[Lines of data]
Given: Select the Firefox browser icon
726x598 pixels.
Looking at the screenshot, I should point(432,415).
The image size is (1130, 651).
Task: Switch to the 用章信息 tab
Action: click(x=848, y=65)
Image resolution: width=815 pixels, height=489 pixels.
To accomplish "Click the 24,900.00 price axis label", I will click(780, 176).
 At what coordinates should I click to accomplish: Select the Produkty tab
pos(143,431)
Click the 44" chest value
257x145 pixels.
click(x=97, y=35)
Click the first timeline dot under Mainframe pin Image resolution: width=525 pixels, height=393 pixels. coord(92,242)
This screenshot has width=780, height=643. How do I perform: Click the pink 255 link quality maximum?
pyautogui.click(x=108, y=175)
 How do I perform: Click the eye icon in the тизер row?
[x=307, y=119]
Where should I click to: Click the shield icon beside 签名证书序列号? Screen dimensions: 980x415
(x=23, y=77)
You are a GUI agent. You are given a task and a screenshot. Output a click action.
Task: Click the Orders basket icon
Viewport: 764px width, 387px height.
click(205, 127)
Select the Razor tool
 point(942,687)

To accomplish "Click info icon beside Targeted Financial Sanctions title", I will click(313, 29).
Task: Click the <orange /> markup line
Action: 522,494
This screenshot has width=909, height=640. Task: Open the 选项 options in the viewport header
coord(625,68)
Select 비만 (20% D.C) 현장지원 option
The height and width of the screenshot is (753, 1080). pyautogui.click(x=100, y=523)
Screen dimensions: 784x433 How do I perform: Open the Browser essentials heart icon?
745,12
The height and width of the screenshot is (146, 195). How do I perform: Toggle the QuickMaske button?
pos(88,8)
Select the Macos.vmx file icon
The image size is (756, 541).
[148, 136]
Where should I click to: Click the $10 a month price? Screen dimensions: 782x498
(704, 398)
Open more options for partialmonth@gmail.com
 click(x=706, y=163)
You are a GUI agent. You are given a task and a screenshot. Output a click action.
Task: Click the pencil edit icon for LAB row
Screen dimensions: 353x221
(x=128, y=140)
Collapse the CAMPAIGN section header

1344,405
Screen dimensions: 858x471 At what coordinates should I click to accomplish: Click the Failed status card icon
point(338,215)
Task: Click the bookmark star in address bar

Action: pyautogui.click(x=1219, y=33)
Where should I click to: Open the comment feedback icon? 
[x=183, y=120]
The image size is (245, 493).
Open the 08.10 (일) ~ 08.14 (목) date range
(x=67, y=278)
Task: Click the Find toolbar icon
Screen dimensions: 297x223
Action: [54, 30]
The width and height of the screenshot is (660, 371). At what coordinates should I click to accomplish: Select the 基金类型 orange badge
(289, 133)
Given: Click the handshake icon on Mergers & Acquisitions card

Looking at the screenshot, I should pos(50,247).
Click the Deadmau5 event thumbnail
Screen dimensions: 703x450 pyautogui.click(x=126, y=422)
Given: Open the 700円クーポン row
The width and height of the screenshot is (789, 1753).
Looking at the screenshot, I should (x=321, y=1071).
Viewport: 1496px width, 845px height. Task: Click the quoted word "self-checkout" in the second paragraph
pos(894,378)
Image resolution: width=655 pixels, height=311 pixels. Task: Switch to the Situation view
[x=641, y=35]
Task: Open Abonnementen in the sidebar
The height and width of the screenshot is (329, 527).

### WHAT THE TASK ASKS
Arrange the lines above as a Markdown table with the columns Row and Line, numbering each row and leaving out any blank lines.

### SOLUTION TO THIS PROBLEM
| Row | Line |
|---|---|
| 1 | Given: Select the Firefox browser icon |
| 2 | 726x598 pixels. |
| 3 | Looking at the screenshot, I should point(432,415). |
| 4 | The image size is (1130, 651). |
| 5 | Task: Switch to the 用章信息 tab |
| 6 | Action: click(x=848, y=65) |
| 7 | Image resolution: width=815 pixels, height=489 pixels. |
| 8 | To accomplish "Click the 24,900.00 price axis label", I will click(780, 176). |
| 9 |  At what coordinates should I click to accomplish: Select the Produkty tab |
| 10 | pos(143,431) |
| 11 | Click the 44" chest value |
| 12 | 257x145 pixels. |
| 13 | click(x=97, y=35) |
| 14 | Click the first timeline dot under Mainframe pin Image resolution: width=525 pixels, height=393 pixels. coord(92,242) |
| 15 | This screenshot has width=780, height=643. How do I perform: Click the pink 255 link quality maximum? |
| 16 | pyautogui.click(x=108, y=175) |
| 17 |  How do I perform: Click the eye icon in the тизер row? |
| 18 | [x=307, y=119] |
| 19 | Where should I click to: Click the shield icon beside 签名证书序列号? Screen dimensions: 980x415 |
| 20 | (x=23, y=77) |
| 21 | You are a GUI agent. You are given a task and a screenshot. Output a click action. |
| 22 | Task: Click the Orders basket icon |
| 23 | Viewport: 764px width, 387px height. |
| 24 | click(205, 127) |
| 25 | Select the Razor tool |
| 26 |  point(942,687) |
| 27 | To accomplish "Click info icon beside Targeted Financial Sanctions title", I will click(313, 29). |
| 28 | Task: Click the <orange /> markup line |
| 29 | Action: 522,494 |
| 30 | This screenshot has width=909, height=640. Task: Open the 选项 options in the viewport header |
| 31 | coord(625,68) |
| 32 | Select 비만 (20% D.C) 현장지원 option |
| 33 | The height and width of the screenshot is (753, 1080). pyautogui.click(x=100, y=523) |
| 34 | Screen dimensions: 784x433 How do I perform: Open the Browser essentials heart icon? |
| 35 | 745,12 |
| 36 | The height and width of the screenshot is (146, 195). How do I perform: Toggle the QuickMaske button? |
| 37 | pos(88,8) |
| 38 | Select the Macos.vmx file icon |
| 39 | The image size is (756, 541). |
| 40 | [148, 136] |
| 41 | Where should I click to: Click the $10 a month price? Screen dimensions: 782x498 |
| 42 | (704, 398) |
| 43 | Open more options for partialmonth@gmail.com |
| 44 |  click(x=706, y=163) |
| 45 | You are a GUI agent. You are given a task and a screenshot. Output a click action. |
| 46 | Task: Click the pencil edit icon for LAB row |
| 47 | Screen dimensions: 353x221 |
| 48 | (x=128, y=140) |
| 49 | Collapse the CAMPAIGN section header |
| 50 | 1344,405 |
| 51 | Screen dimensions: 858x471 At what coordinates should I click to accomplish: Click the Failed status card icon |
| 52 | point(338,215) |
| 53 | Task: Click the bookmark star in address bar |
| 54 | Action: pyautogui.click(x=1219, y=33) |
| 55 | Where should I click to: Open the comment feedback icon?  |
| 56 | [x=183, y=120] |
| 57 | The image size is (245, 493). |
| 58 | Open the 08.10 (일) ~ 08.14 (목) date range |
| 59 | (x=67, y=278) |
| 60 | Task: Click the Find toolbar icon |
| 61 | Screen dimensions: 297x223 |
| 62 | Action: [54, 30] |
| 63 | The width and height of the screenshot is (660, 371). At what coordinates should I click to accomplish: Select the 基金类型 orange badge |
| 64 | (289, 133) |
| 65 | Given: Click the handshake icon on Mergers & Acquisitions card |
| 66 | Looking at the screenshot, I should pos(50,247). |
| 67 | Click the Deadmau5 event thumbnail |
| 68 | Screen dimensions: 703x450 pyautogui.click(x=126, y=422) |
| 69 | Given: Open the 700円クーポン row |
| 70 | The width and height of the screenshot is (789, 1753). |
| 71 | Looking at the screenshot, I should (x=321, y=1071). |
| 72 | Viewport: 1496px width, 845px height. Task: Click the quoted word "self-checkout" in the second paragraph |
| 73 | pos(894,378) |
| 74 | Image resolution: width=655 pixels, height=311 pixels. Task: Switch to the Situation view |
| 75 | [x=641, y=35] |
| 76 | Task: Open Abonnementen in the sidebar |
| 77 | The height and width of the screenshot is (329, 527). |